AUTHOR=Liu Xiao Qi , Jiang Ting Ting , Wang Meng Ying , Liu Wen Tao , Huang Yang , Huang Yu Lin , Jin Feng Yong , Zhao Qing , Wang Gui Hua , Ruan Xiong Zhong , Liu Bi Cheng , Ma Kun Ling TITLE=Using Machine Learning to Evaluate the Role of Microinflammation in Cardiovascular Events in Patients With Chronic Kidney Disease JOURNAL=Frontiers in Immunology VOLUME=12 YEAR=2022 URL=https://www.frontiersin.org/journals/immunology/articles/10.3389/fimmu.2021.796383 DOI=10.3389/fimmu.2021.796383 ISSN=1664-3224 ABSTRACT=Background

Lipid metabolism disorder, as one major complication in patients with chronic kidney disease (CKD), is tied to an increased risk for cardiovascular disease (CVD). Traditional lipid-lowering statins have been found to have limited benefit for the final CVD outcome of CKD patients. Therefore, the purpose of this study was to investigate the effect of microinflammation on CVD in statin-treated CKD patients.

Methods

We retrospectively analysed statin-treated CKD patients from January 2013 to September 2020. Machine learning algorithms were employed to develop models of low-density lipoprotein (LDL) levels and CVD indices. A fivefold cross-validation method was employed against the problem of overfitting. The accuracy and area under the receiver operating characteristic (ROC) curve (AUC) were acquired for evaluation. The Gini impurity index of the predictors for the random forest (RF) model was ranked to perform an analysis of importance.

Results

The RF algorithm performed best for both the LDL and CVD models, with accuracies of 82.27% and 74.15%, respectively, and is therefore the most suitable method for clinical data processing.
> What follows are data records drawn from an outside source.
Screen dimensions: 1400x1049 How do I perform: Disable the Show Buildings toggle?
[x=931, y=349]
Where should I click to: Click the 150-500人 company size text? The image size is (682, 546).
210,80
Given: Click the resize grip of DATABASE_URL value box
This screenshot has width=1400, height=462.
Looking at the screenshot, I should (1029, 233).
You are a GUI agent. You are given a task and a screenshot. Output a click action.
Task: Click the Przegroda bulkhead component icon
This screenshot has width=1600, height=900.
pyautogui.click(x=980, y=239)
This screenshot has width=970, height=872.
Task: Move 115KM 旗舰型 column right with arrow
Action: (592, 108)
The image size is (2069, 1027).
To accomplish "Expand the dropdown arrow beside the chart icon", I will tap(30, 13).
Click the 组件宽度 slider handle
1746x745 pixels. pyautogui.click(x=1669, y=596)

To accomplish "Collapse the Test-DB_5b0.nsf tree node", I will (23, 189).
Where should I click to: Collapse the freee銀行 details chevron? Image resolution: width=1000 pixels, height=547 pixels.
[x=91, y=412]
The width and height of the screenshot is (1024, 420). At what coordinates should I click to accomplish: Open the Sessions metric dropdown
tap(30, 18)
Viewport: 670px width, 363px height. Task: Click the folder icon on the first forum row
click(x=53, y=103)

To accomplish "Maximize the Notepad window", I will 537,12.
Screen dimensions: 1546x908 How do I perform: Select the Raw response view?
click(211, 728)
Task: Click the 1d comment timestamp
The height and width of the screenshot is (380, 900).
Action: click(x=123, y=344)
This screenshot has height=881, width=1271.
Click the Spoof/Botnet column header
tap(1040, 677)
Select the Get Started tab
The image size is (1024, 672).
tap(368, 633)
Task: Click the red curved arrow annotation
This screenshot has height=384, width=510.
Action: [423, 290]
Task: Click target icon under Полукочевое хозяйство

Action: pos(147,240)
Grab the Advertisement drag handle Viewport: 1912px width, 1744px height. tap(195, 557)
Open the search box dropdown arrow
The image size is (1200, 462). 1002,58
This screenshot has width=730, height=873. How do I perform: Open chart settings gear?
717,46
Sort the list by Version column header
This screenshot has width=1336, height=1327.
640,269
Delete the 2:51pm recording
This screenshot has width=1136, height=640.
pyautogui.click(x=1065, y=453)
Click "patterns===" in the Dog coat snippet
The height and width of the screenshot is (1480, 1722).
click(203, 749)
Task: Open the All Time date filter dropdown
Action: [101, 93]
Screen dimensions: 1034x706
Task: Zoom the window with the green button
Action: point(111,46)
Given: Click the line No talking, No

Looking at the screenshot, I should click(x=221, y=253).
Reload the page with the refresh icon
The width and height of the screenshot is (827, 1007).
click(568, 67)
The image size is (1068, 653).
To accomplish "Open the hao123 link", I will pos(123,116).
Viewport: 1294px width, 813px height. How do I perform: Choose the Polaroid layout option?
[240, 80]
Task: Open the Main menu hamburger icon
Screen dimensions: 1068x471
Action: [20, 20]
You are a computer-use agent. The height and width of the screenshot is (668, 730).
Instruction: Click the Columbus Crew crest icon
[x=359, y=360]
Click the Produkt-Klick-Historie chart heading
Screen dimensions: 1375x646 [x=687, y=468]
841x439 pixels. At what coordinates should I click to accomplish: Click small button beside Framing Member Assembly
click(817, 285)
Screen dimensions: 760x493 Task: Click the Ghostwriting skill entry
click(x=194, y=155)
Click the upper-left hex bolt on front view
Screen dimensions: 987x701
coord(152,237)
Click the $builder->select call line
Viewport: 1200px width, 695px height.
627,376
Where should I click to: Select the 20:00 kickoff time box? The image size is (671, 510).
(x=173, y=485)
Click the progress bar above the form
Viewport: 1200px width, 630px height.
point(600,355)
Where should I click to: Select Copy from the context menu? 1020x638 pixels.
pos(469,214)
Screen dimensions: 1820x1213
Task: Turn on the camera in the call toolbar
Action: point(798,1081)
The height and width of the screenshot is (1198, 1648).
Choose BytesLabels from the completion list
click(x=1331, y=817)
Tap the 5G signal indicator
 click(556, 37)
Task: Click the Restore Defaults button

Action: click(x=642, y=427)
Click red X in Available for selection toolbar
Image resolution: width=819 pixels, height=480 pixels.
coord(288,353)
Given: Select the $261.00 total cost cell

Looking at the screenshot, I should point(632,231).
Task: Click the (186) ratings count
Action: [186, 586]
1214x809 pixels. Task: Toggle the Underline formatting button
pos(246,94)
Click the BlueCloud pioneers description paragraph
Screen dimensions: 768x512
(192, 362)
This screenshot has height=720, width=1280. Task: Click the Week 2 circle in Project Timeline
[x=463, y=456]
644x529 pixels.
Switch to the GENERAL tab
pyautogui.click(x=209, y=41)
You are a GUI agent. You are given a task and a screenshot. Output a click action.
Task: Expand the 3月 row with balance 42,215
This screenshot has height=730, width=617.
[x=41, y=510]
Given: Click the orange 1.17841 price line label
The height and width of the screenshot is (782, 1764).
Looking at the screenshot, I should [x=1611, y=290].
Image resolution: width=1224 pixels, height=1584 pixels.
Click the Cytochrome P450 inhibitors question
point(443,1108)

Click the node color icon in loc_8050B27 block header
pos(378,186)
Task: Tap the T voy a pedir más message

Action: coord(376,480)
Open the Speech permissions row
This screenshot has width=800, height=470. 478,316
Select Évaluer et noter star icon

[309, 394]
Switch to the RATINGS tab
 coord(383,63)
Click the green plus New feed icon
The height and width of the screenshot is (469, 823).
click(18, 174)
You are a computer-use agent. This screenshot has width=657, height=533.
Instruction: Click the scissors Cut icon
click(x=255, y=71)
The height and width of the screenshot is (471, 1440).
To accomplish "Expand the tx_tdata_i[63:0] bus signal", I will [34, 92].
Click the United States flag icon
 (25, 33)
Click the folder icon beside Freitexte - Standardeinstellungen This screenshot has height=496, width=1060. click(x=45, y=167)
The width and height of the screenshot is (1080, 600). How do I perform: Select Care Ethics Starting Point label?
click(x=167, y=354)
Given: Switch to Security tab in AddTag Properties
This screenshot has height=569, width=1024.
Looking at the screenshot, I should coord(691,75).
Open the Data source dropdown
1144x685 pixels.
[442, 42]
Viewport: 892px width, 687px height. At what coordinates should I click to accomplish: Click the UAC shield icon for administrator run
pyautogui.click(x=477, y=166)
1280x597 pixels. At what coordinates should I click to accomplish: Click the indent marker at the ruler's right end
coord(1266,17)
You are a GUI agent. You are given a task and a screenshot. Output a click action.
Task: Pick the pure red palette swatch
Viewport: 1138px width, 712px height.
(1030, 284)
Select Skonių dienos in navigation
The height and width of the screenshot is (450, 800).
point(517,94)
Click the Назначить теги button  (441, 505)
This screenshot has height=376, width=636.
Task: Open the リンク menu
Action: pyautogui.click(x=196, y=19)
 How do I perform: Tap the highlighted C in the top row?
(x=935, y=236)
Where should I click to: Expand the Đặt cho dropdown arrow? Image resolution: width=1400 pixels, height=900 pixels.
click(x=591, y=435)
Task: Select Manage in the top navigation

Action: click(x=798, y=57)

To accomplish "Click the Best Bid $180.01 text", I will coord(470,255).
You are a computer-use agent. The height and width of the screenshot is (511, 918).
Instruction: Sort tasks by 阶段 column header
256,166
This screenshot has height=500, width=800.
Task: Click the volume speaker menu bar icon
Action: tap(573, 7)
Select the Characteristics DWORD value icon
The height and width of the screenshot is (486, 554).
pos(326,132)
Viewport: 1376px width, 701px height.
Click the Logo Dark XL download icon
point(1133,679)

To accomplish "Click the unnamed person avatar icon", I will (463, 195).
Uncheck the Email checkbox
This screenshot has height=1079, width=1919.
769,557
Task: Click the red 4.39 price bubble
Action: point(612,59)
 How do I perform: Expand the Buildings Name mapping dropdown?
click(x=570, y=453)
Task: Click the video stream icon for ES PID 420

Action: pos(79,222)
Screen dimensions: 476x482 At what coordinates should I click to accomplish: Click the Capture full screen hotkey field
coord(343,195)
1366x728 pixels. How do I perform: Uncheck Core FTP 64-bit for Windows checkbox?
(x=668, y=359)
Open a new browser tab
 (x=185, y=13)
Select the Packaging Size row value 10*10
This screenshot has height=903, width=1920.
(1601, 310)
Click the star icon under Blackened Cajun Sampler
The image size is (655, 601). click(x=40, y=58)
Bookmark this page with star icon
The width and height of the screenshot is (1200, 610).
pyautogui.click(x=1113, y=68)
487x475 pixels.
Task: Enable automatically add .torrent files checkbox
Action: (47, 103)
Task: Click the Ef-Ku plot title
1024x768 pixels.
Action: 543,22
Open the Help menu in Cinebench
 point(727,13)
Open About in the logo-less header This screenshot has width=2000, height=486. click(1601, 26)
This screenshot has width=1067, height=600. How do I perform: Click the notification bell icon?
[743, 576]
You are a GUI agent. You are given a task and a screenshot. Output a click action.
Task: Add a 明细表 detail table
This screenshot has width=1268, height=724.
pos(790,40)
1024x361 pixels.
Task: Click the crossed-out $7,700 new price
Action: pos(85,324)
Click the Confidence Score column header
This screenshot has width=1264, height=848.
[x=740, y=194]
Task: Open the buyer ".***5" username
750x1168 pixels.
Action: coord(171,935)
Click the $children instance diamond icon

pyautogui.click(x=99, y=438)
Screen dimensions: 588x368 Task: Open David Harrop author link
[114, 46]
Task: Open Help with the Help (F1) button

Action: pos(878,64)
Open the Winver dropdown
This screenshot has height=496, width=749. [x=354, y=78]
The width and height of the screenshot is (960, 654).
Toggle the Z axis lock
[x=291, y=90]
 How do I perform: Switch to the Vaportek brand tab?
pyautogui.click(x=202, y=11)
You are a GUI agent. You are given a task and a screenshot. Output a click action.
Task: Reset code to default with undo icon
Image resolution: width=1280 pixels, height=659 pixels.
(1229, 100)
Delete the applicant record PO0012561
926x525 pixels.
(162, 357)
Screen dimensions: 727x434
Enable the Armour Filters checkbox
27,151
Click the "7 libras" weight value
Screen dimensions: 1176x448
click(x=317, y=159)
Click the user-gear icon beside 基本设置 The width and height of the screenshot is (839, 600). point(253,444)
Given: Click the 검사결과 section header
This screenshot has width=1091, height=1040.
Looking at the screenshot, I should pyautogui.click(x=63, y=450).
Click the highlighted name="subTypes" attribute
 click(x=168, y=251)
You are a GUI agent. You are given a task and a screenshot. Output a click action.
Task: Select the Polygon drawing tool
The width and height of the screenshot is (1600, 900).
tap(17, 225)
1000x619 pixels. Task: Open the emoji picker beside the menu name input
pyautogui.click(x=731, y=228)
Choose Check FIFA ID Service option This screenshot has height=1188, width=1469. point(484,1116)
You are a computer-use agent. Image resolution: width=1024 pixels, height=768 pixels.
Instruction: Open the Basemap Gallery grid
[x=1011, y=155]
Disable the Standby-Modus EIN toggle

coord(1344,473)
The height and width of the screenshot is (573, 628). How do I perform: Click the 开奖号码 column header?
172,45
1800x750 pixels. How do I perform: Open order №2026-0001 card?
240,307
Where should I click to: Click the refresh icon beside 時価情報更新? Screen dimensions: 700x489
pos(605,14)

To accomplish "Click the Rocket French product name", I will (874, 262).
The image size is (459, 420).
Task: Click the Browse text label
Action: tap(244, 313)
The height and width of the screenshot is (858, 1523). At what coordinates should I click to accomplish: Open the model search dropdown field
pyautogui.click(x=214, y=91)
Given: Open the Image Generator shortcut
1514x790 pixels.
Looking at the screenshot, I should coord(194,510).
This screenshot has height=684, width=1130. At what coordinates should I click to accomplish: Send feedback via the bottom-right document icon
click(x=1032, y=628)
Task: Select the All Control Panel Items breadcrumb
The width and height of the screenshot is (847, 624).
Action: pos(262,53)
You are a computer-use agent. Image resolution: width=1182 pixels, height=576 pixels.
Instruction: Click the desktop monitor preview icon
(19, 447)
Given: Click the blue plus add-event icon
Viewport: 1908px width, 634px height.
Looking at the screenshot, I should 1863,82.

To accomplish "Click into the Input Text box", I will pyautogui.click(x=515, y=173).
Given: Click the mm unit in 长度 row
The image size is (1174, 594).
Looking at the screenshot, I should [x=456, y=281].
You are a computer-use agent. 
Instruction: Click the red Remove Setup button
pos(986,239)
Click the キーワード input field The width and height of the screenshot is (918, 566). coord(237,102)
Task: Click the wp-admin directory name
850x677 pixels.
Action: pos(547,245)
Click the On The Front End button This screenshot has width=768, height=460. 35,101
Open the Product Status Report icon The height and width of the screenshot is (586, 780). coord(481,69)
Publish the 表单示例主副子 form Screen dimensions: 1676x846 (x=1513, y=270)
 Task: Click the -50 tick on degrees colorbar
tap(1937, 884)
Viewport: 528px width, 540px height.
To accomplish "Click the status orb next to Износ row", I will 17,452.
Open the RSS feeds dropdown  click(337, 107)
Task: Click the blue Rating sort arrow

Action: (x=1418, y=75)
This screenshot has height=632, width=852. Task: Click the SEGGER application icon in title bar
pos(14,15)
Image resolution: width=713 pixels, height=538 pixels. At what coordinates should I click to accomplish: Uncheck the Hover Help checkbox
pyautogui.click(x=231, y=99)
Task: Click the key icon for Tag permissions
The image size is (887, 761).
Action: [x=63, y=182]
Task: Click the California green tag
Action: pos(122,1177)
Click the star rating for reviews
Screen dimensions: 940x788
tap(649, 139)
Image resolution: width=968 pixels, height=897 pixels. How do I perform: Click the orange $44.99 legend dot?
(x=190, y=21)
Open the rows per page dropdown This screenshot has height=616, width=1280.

The Gini impurity ranking of the LDL model revealed that hypersensitive C-reactive protein (hs-CRP) was highly relevant, whereas statin use and sex had the least important effects on the outcomes of both the LDL and CVD models. hs-CRP was the strongest predictor of CVD events.

Conclusion

Microinflammation is closely associated with potential CVD events in CKD patients, suggesting that therapeutic strategies against microinflammation should be implemented to prevent CVD events in CKD patients treated by statin.